It is worth noting to state that a number of third party software are used in carrying out this nefarious activities. Example of which are: freedom server, tor browser, ultra surf to mention a few, have been used extensively among the perpetrators. Freedom server for example has specifically listed the service providers in Nigeria with their corresponding by-pass proxy configurations and port numbers to enable data services on the third party provided network. Riding on the platform provided by the local service provider in Nigeria to access another remote system for service provisioning contrary to terms of use is viewed as a major algorithm order loophole. This is blamed on the local service providers who could not secure their network appropriately. Security has proved to be an essential aspect of telecommunication as exemplified by the inclusion of authentication of mobile terminal by the network which stopped the massive fraud that was occurring in the previous generation of analogue mobile system[14]. Attempts have been made by some of the service providers to stop this menace but it seems to be of no avail. The approach adopted mostly is to change the Internet Protocol (IP) addresses of their web proxy and related servers.
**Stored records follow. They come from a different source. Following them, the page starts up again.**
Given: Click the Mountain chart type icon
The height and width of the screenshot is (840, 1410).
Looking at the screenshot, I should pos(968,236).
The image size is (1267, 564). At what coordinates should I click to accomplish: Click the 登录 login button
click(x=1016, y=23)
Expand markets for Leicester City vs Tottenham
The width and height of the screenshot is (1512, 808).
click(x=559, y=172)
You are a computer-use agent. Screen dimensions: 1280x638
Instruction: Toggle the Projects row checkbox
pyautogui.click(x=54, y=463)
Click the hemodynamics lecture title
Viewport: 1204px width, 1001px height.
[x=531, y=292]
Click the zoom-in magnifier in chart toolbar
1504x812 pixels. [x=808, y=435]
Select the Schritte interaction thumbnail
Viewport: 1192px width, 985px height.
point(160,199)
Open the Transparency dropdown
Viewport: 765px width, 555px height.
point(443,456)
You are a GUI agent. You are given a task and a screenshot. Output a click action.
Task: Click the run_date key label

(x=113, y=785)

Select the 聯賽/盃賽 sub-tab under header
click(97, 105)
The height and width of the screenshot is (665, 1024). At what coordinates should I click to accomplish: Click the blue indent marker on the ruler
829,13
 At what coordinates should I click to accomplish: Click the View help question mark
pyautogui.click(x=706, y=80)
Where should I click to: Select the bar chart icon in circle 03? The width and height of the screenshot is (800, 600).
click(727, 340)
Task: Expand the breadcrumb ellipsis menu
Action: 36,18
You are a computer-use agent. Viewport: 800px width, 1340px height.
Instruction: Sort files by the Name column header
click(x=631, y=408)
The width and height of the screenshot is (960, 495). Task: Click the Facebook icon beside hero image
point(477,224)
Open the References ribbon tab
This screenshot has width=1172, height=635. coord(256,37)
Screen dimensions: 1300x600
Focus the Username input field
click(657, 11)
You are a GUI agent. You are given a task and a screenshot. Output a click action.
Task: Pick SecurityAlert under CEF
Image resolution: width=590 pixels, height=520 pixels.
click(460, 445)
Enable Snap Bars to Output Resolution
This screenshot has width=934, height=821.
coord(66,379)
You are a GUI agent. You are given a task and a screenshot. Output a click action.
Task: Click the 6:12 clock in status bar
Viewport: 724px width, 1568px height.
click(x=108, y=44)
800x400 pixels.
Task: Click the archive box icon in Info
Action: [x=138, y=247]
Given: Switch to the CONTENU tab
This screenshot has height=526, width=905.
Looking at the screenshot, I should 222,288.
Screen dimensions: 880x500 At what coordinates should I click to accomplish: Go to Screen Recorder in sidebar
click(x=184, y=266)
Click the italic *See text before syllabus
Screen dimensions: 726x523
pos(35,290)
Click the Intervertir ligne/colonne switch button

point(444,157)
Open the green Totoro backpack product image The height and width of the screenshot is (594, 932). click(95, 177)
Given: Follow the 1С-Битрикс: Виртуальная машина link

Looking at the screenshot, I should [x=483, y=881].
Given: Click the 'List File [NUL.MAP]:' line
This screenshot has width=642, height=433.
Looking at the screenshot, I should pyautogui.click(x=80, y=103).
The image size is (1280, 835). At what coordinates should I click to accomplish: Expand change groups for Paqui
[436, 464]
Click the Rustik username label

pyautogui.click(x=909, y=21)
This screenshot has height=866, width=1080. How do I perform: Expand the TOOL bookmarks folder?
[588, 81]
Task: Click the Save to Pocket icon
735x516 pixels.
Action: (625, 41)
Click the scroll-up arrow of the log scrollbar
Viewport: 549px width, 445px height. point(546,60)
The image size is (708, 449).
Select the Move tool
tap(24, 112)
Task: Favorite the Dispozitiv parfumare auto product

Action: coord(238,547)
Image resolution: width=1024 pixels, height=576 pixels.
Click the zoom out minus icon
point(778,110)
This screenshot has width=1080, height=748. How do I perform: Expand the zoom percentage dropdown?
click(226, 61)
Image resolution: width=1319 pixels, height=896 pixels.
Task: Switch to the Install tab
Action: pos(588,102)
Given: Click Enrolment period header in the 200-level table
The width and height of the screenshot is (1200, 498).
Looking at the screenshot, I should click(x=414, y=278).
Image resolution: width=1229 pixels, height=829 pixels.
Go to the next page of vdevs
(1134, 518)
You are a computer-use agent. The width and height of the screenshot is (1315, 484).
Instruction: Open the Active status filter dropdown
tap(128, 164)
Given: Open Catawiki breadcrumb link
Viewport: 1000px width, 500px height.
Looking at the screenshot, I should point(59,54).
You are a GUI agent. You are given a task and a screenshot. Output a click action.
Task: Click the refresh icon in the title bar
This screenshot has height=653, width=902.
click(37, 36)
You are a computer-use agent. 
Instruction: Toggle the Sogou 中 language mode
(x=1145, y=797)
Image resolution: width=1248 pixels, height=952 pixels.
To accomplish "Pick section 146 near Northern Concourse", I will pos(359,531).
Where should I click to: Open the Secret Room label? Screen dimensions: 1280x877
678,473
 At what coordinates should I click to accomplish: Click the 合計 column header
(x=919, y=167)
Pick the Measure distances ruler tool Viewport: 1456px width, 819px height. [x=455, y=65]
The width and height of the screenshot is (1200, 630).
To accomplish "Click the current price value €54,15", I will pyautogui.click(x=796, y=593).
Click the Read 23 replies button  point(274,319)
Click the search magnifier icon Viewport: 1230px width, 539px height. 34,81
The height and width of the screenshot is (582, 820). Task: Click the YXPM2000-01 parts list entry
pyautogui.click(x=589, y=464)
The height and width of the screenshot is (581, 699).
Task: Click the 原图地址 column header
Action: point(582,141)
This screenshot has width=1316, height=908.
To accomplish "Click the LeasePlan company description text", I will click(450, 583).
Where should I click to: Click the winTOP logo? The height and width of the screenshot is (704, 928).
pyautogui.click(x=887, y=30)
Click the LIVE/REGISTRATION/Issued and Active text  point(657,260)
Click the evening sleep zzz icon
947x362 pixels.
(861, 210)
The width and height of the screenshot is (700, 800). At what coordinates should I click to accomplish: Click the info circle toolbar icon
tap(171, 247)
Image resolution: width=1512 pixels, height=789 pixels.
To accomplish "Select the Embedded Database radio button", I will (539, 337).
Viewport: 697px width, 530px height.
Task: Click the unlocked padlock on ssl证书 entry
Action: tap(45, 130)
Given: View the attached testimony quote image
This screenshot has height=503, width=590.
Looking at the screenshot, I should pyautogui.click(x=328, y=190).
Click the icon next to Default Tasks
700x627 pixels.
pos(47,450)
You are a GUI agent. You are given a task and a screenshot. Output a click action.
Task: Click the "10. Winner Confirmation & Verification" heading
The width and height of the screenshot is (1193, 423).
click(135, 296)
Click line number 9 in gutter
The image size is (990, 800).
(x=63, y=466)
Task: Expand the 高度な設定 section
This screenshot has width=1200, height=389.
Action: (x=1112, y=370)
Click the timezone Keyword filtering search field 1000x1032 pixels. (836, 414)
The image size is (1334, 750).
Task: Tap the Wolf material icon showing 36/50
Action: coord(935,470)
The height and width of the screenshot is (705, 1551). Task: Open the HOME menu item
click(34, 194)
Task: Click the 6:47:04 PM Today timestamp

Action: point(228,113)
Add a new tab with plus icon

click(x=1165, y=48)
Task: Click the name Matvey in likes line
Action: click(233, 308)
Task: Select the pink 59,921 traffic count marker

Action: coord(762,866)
This study thus employed the use of algorithm to illustrate the steps that must be taken to mitigate data service by-pass. It therefore set three objectives to achieve a main goal of preventing by-pass of data services provisioning. These are to: (i) examine the current procedure for mobile call service on how the service providers carry out this primary function; (ii) review the data service procedure with a view to present an alternative; and (iii) to advance some useful policy directions to prevent future occurrence(s) in the industry.

2. Methodology

The approach adopted in this research is the use of flowchart to elicit the loop-holes of the telecoms operators’ activities in Nigeria with a view to proffer a suitable measure to overcome the limitations. To achieve this, a framework (flowchart and pseudo-code) were designed following an extensive literature search on the procedure employed by network operators for their voice call and data services. The research thus redirected the procedure to censor the infiltration of proxy browser users. This is to create a secure mode for data communication and tackle the concern of revenue loss.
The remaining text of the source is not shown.